If you’re wondering where to base yourself for a Mont Ventoux cycling holiday, we’d suggest either:

  • one of the villages at the base of Mont Ventoux, if Ventoux is the main focus of your trip; or
  • the Luberon, Provence for a more all-around holiday experience.

There are a number of small, charming towns and villages near the base of Mont Ventoux. Many have a strong cycling pedigree and some live and breathe cycling during the summer months; more details below.

Alternatively, base yourself in the Luberon. We think it’s one of the best places to cycle in France.

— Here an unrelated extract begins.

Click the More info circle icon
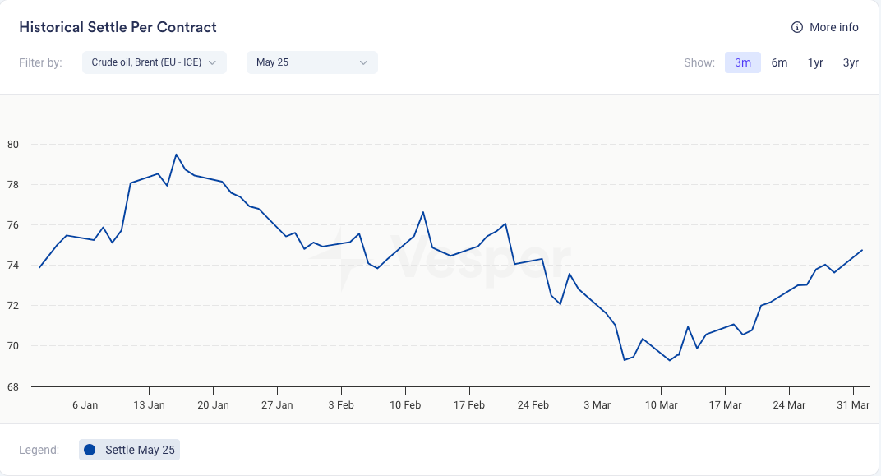 [x=796, y=27]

It offers fabulous riding on quiet roads to ancient perched villages, abbeys, castles, lavender fields and vineyards. The terrain is varied, and there are routes that will appeal to all: from flat valley riding to rolling hills. And, for those targeting Mont Ventoux, it’s just around the corner.

Want to cycle Mont Ventoux?

In this guide, you’ll find detailed information on the routes up Ventoux as well as some awesome rides in the Luberon.

We’ve also picked the brains of Dylan and the team at Mont Ventoux Cycling Club (MVCC) and Ride and Seek Bike Tours, who are based in Bedoin, at the base of Mont Ventoux (location info here). You’ll find tips and input from them throughout the guide. 

Read on for all you need to plan your next cycling adventure.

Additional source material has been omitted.